De retour de Moscou où je suis allée découvrir mon dernier livre traduit en russe et publié, comme les cinq précédents, en édition bilingue russe-français, j’ai mesuré les changements imposés par un Occident qui a décidé de couper ses liens avec un pays devenu, selon lui, hostile.
Bien sûr, les arguments avancés à l’appui de cette distance impérative à prendre doivent justifier sans discussion qu’on le déconsidère. Nier les années de guerre larvée et surtout fratricide qui ont précédé le 24 février 2022 permet, ainsi, de cautionner la seule position à adopter.
Revenir sur cette date est douloureux pour n’importe quelle personne sensée et sensible.
Parce que revenir sur ce qui l’a précédée est très peu sinon jamais relevé par nos médias dits « mainstream ». Et les personnes qui rappellent comment et pourquoi le Donbass est entré en guerre civile sont, en grande majorité, écartées desdits médias ou, si elles sont invitées, sont systématiquement interrompues.
Quant à celles qui ont plaidé pour la paix, leur appel est aussi noble que vite ramené à la marge. À la marge du discours qui doit prévaloir. Du discours qui doit dire combien la Russie est à bannir, à sanctionner, à conspuer, à présenter comme carrément barbare.
Nombre de personnes, toutefois, ne perdent pas leur sens critique et prennent peu à peu la mesure de la propagande auquel notre valeureux Occident est soumis. Demeurent, bien sûr, les inféodés relais du matraquage officiel. Si convaincus de « dire vrai » qu’ils agressent sans vergogne qui leur oppose un autre regard et vont jusqu’à rompre des liens d’amitié.
Voilà où nous a amenés notre « information ». À ce que l’on ne se comprenne plus les uns et les autres. À ce que l’on soit, de fait, considéré comme « poutinien » si l’on refuse de s’aligner sur une doxa imposée.
Lors de mon très bref séjour moscovite, j’ai eu l’occasion de discuter avec diverses personnes de ce qu’elles ressentaient, de ce qu’elles vivaient. Rien de fanatique, dans ce que j’ai entendu, juste des réalités rappelées et en général négligées par nos élites médiatiques. Par exemple, le nombre de familles déchirées, quand des membres des unes prennent les armes pour un camp et les autres pour le camp adverse.

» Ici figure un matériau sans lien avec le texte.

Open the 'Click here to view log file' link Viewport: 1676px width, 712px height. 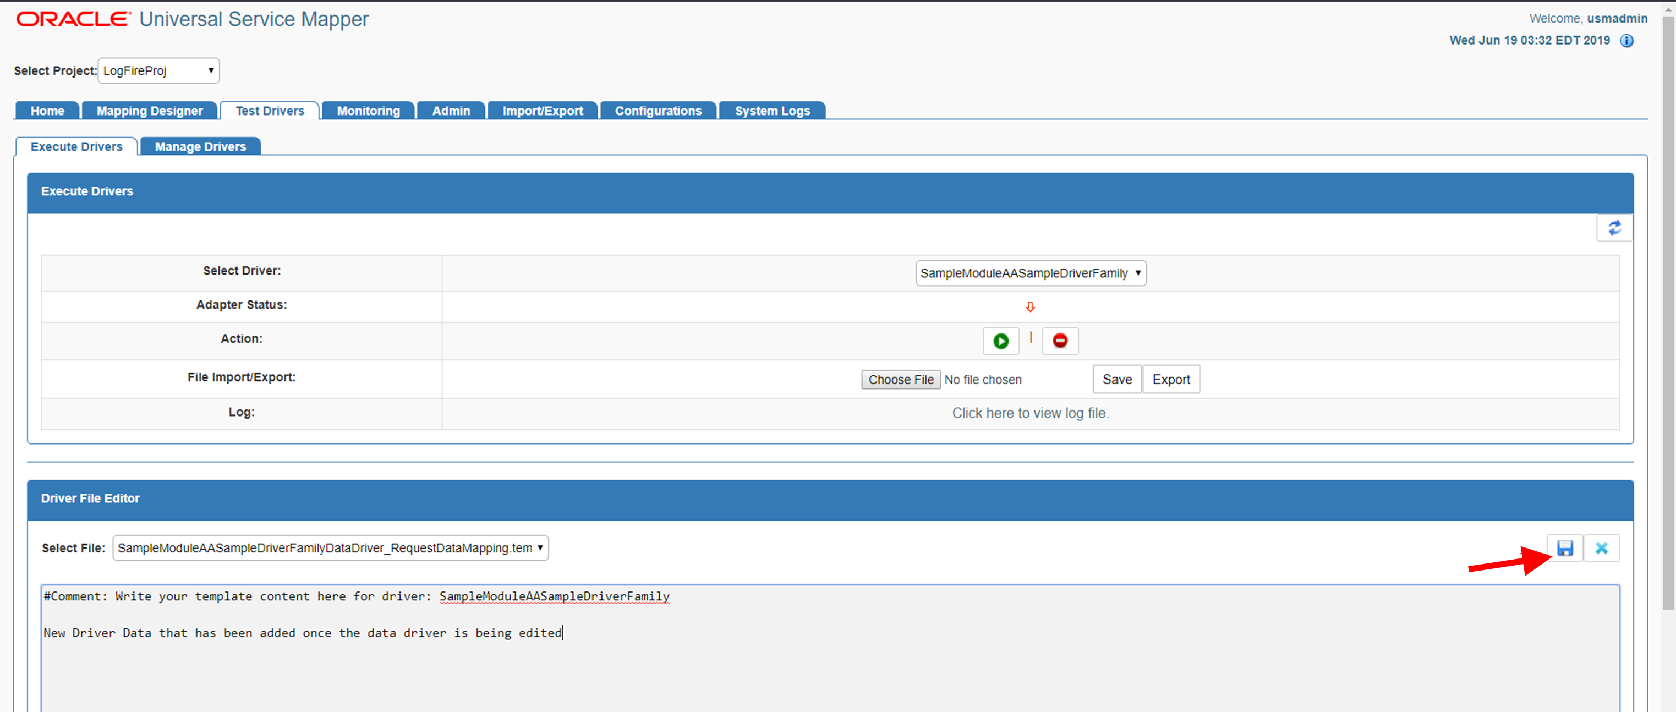pos(1030,413)

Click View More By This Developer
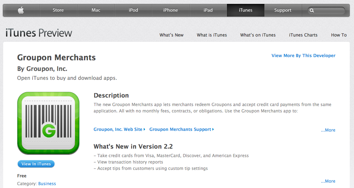click(x=303, y=56)
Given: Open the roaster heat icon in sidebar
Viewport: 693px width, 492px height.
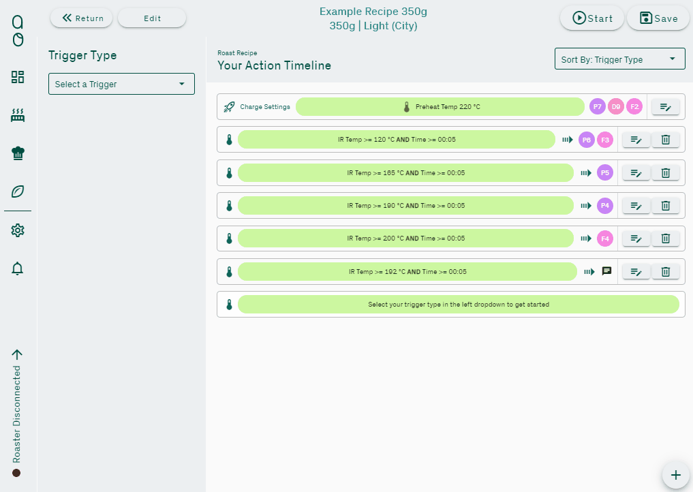Looking at the screenshot, I should point(18,115).
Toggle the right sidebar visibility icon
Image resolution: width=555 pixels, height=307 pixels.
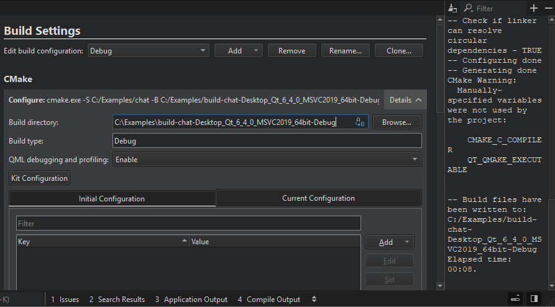[533, 299]
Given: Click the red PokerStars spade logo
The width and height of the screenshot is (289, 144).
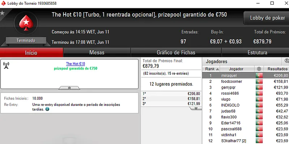Looking at the screenshot, I should click(26, 23).
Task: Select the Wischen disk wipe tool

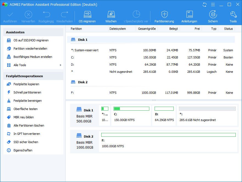Action: tap(111, 17)
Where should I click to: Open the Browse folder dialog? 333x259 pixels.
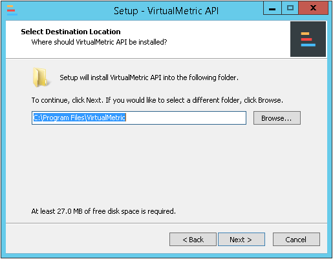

De longue date, j’ai alerté sur ce qui allait rendre des peuples amis, ennemis. La faute aux Russes, bien sûr. Et cela suffit, plus besoin de s’interroger, Stepan Bandera peut avoir sa grande avenue à Kiev, les livres d’Histoire le consacrent, tout va bien, son passé nazi serait une fable. Pourquoi se casser la tête et chercher à comprendre ?
La russophobie dominait l’espace médiatique depuis une dizaine d’années et c’est peu dire, elle l’envahit maintenant.